13 March 2023 | News
First and only approved therapy for Rett syndrome, a rare, neurodevelopmental disorder
A molecule discovered by Distinguished Professor Dame Margaret Brimble of the University of Auckland, New Zealand is the basis for a breakthrough neurological drug approved by the US Food and Drug Administration on March 10.
Trofinetide will treat Rett syndrome, a condition causing symptoms similar to cerebral palsy or autism in an estimated one in 10,000 girls. NNZ-2566, named Trofinetide by the World Health Organisation, was discovered in 2002.
More than 20 years after the molecule was discovered, Trofinetide, to be marketed as Daybue, is the first drug treatment for the condition. Daybue is expected to be available in the US by the end of April, 2023.
Neuren Pharmaceuticals, established with the help of the University’s research application and commercialisation company UniServices, eventually partnered with Acadia Pharmaceuticals in San Diego to conduct the successful phase-3 trials.
Rett syndrome almost exclusively affects girls, with motor control and communication skills stagnating or regressing after the first six to 18 months of a child’s life. Successes in clinical trials have included girls walking or talking for the first time.

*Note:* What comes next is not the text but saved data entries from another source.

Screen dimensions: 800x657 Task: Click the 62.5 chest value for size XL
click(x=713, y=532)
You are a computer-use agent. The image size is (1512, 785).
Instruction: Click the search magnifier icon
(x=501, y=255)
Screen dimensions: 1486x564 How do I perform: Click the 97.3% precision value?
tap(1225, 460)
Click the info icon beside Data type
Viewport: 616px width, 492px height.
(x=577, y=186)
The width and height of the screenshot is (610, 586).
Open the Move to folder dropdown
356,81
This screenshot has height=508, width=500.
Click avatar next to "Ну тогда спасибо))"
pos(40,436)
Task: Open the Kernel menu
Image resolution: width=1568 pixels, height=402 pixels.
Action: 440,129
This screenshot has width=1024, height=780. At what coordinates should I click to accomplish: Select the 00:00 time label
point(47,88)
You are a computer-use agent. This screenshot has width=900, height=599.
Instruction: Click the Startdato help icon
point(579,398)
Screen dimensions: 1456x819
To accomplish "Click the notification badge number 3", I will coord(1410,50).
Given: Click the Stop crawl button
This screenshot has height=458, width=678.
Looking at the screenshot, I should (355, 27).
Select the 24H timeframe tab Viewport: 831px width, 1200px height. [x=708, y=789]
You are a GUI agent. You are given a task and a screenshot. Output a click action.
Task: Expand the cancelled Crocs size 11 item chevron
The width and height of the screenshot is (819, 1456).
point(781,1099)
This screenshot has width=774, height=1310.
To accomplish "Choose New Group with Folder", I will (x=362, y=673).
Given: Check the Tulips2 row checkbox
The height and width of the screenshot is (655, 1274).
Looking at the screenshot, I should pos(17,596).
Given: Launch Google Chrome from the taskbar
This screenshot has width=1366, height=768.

In children with the condition, mutations in a gene called MECP2 inhibit the formation of a molecule essential to cognitive and motor function. Trofinetide is a synthetic version of that molecule.
A second neurological drug from Dame Margaret and her team working with Dr Jian Guan, NNZ-2591, also has big potential. NNZ-2591 has FDA approval to enter phase 2 clinical trials for the treatment of Phelan-McDermid syndrome, Angelman syndrome, Pitt-Hopkins syndrome and Prader-Willi syndrome.